#### Tarefa solicitada A
Transcreva da reportagem sobre Padilha o trecho que vai de "O governo do" até "Civil, Eliseu Padilha.".
#### Tarefa solicitada B
Diga se cada afirmação está de acordo com a reportagem sobre Padilha, respondendo sim ou não e citando as palavras decisivas do texto: (i) Padilha afirmou que a dívida pública está hoje em 70% do PIB; (ii) a PEC limita os gastos do governo à inflação do ano anterior pelos próximos 10 anos; (iii) o evento "Brasil Futuro" foi realizado no Rio de Janeiro.

#### Trecho exibido

André Dusek|Estadão
André Dusek|Estadão

Brasil precisa deter sua dívida, afirma Padilha

Segundo ministro, PEC do teto e reforma da Previdência são fundamentais para o País

Anna Carolina Papp, O Estado de S.Paulo

12 Setembro 2016 | 21h27

O governo do presidente Michel Temer irá focar na proposta de limitação dos gastos públicos e na reforma da Previdência para que o País possa retomar o crescimento econômico depois de nove trimestres de recessão. “Vamos centrar fogo nessas duas reformas, que são fundamentais para o Brasil”, afirmou o ministro da Casa Civil, Eliseu Padilha.

No evento “Brasil Futuro”, promovido nesta segunda-feira, 12, em São Paulo pela Consulting House para discutir os novos rumos do País, o ministro afirmou que a Proposta de Emenda Constitucional (PEC) que limita os gastos do governo à inflação do ano anterior pelos próximos 20 anos é indispensável para deter o alarmante crescimento da dívida pública. “Hoje, a dívida está em 70% do PIB. Em cinco anos, pode facilmente chegar a 100%”, disse Padilha. Além de controlar a dívida, o ministro diz que os principais desafios da nova gestão são “manter os atuais e gerar novos empregos, conter o déficit da União e induzir o crescimento econômico”.

#### Registros fornecidos
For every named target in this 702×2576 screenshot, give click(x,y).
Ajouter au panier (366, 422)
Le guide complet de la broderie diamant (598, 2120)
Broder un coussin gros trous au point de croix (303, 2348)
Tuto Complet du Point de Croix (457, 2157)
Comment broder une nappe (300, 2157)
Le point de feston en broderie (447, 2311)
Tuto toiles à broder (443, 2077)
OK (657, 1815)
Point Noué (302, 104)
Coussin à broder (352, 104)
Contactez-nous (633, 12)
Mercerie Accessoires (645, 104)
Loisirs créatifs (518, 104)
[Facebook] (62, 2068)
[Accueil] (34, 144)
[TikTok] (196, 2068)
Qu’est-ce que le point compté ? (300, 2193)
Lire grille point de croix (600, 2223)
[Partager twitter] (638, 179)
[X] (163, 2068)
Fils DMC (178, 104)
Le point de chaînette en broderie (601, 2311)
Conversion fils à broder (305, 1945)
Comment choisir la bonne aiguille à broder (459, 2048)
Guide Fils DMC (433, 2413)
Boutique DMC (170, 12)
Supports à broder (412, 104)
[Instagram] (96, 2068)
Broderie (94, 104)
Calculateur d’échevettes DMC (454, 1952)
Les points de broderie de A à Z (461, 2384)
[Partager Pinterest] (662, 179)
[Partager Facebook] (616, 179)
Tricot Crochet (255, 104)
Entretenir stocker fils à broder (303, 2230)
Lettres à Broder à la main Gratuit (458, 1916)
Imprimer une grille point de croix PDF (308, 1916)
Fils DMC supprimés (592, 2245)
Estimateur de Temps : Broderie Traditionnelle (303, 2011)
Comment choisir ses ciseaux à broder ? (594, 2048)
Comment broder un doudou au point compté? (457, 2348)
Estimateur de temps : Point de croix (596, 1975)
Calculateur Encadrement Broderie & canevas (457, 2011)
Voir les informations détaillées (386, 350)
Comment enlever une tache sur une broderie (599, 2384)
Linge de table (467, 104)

#### Resultado obtido A
O governo do presidente Michel Temer irá focar na proposta de limitação dos gastos públicos e na reforma da Previdência para que o País possa retomar o crescimento econômico depois de nove trimestres de recessão. “Vamos centrar fogo nessas duas reformas, que são fundamentais para o Brasil”, afirmou o ministro da Casa Civil, Eliseu Padilha.

#### Resultado obtido B
(i) Sim: "Hoje, a dívida está em 70% do PIB."
(ii) Não: "limita os gastos do governo à inflação do ano anterior pelos próximos 20 anos".
(iii) Não: "promovido nesta segunda-feira, 12, em São Paulo pela Consulting House".